### Task instructions
Copy the lines of data verbatim, starting at the line that contains "Where should I" and ending at the line that contains "Instruction: Select the", with both of those lines included. Omit the pictures from your answer.

### Supplied material
----

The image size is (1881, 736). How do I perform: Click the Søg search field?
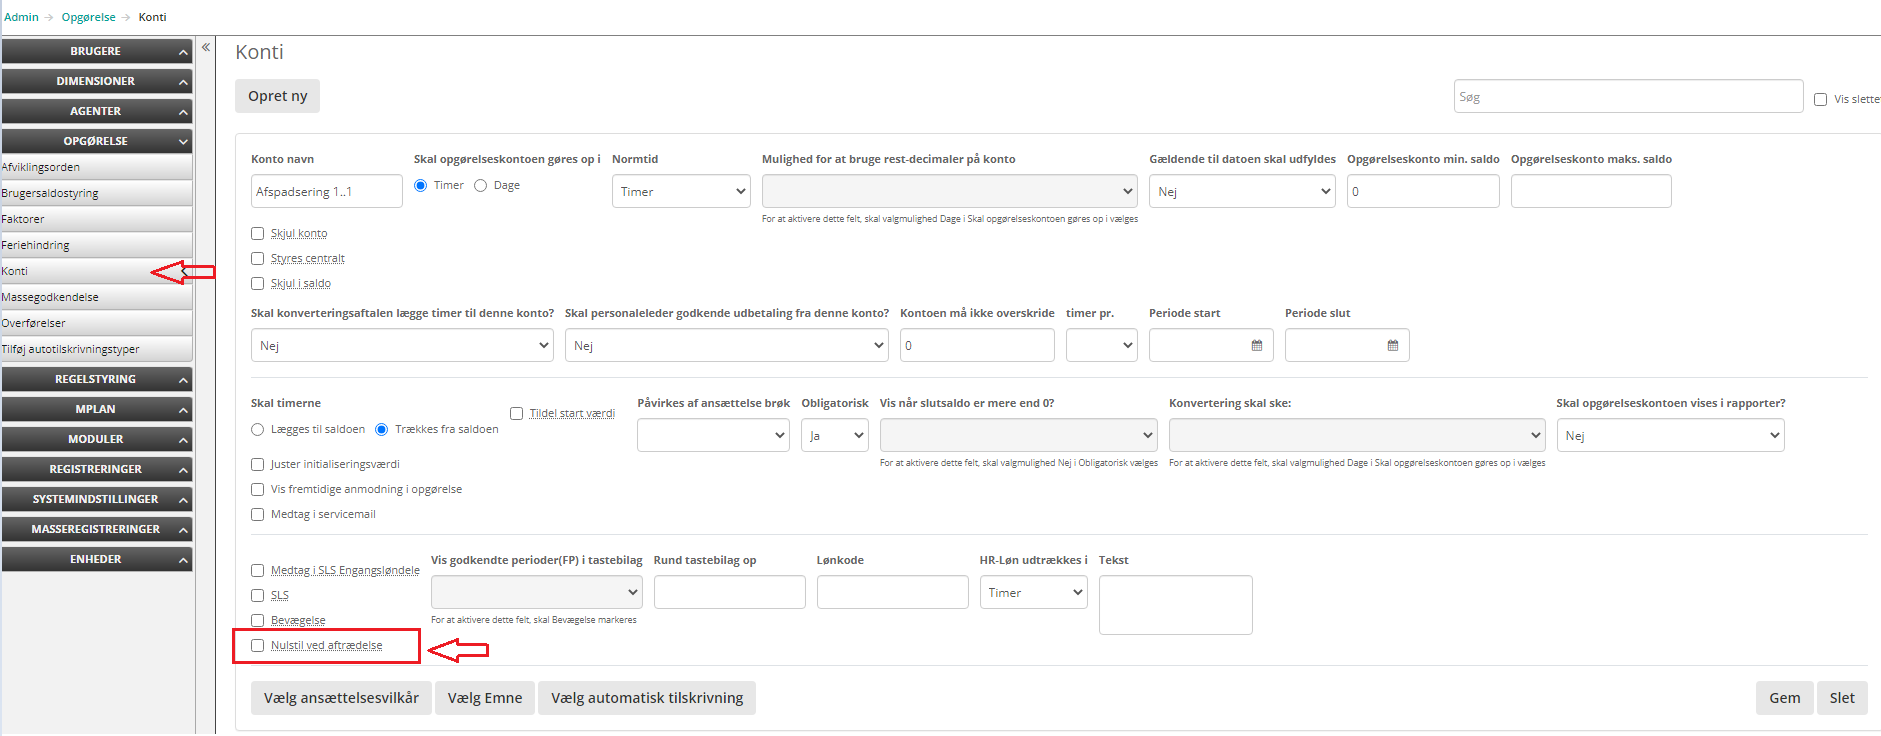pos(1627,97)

----

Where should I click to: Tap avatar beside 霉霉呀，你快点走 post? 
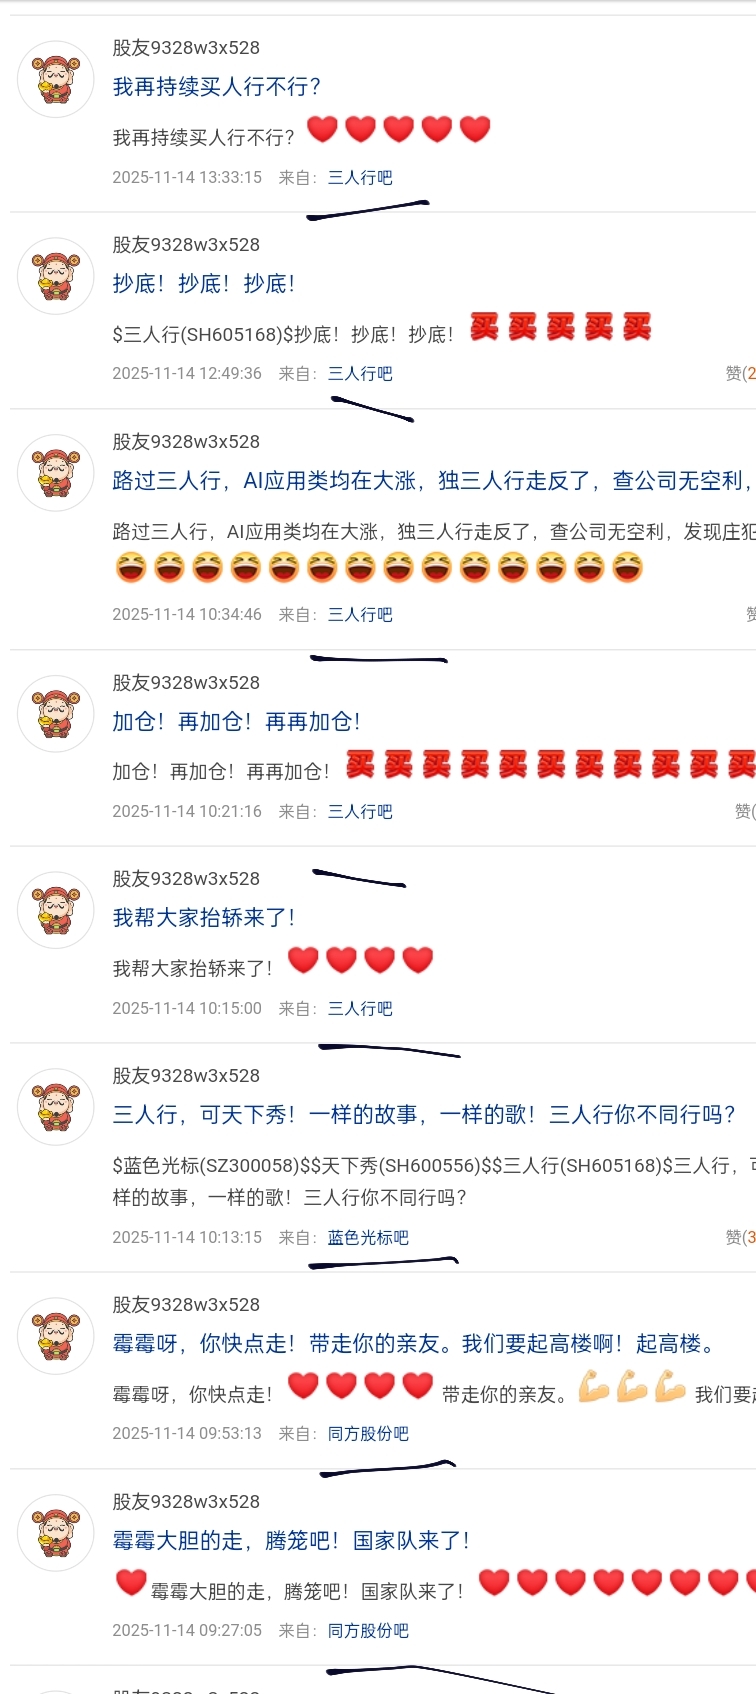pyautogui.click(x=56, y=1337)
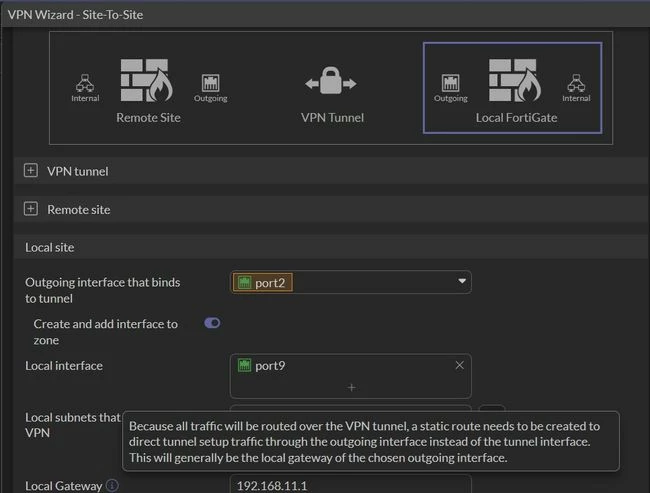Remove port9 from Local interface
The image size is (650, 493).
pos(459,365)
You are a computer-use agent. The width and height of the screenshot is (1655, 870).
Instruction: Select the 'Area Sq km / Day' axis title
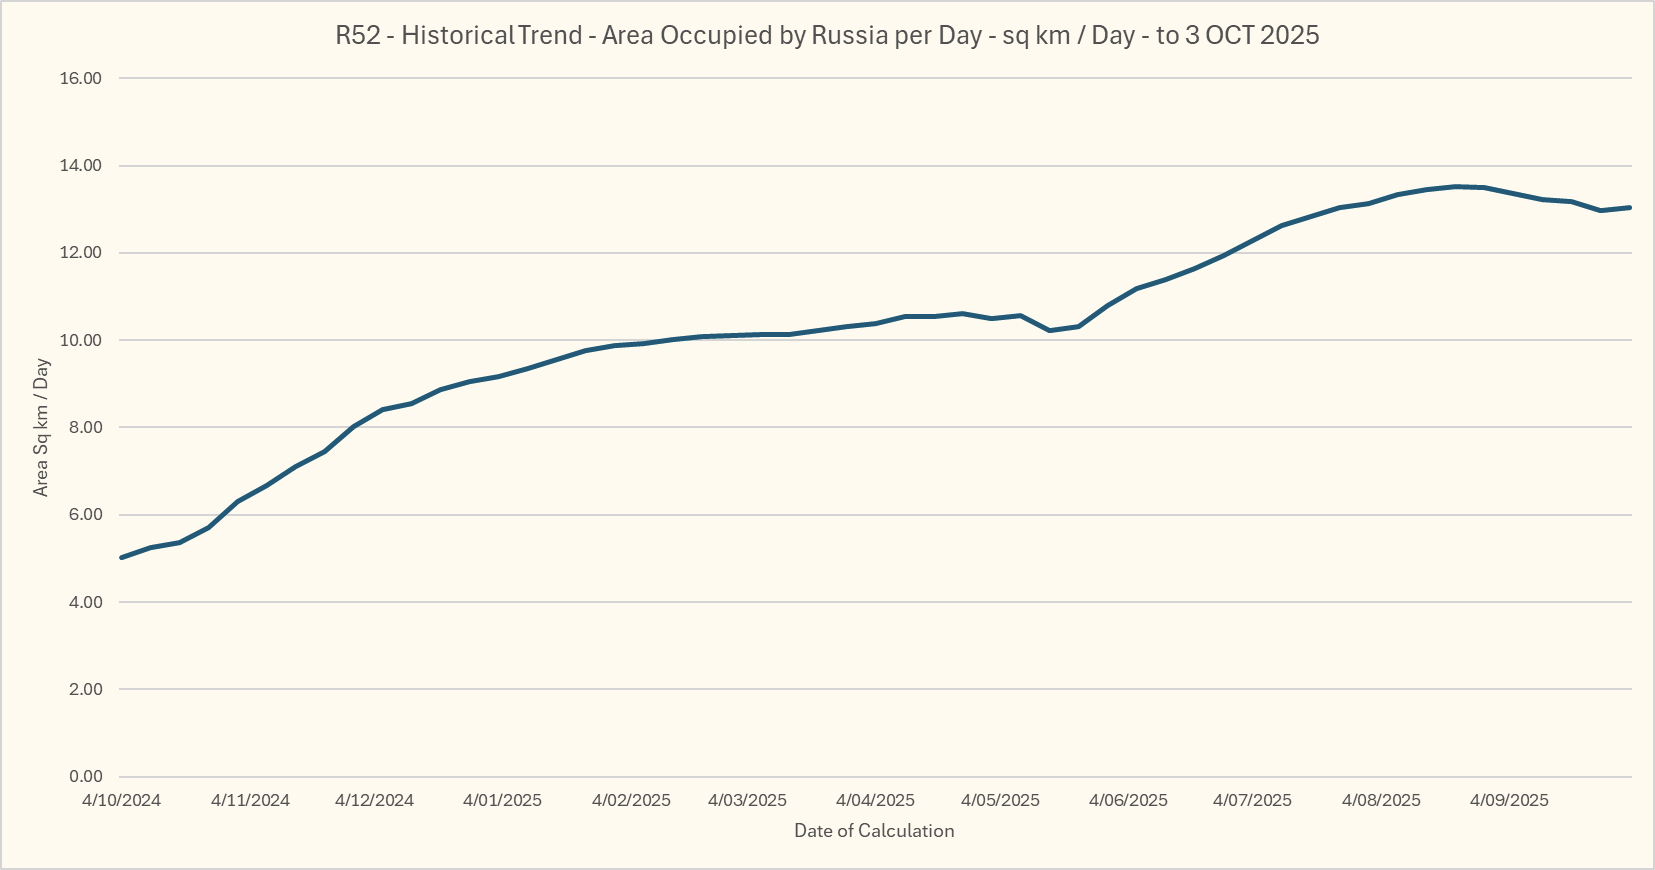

----

### Solution to the problem
Where should I click to: Tap avatar beside 霉霉呀，你快点走 post? 
pyautogui.click(x=56, y=1337)
Remove port9 from Local interface
The image size is (650, 493).
pos(459,365)
You are a computer-use agent. The width and height of the screenshot is (1655, 870).
Instruction: Select the 'Area Sq km / Day' axis title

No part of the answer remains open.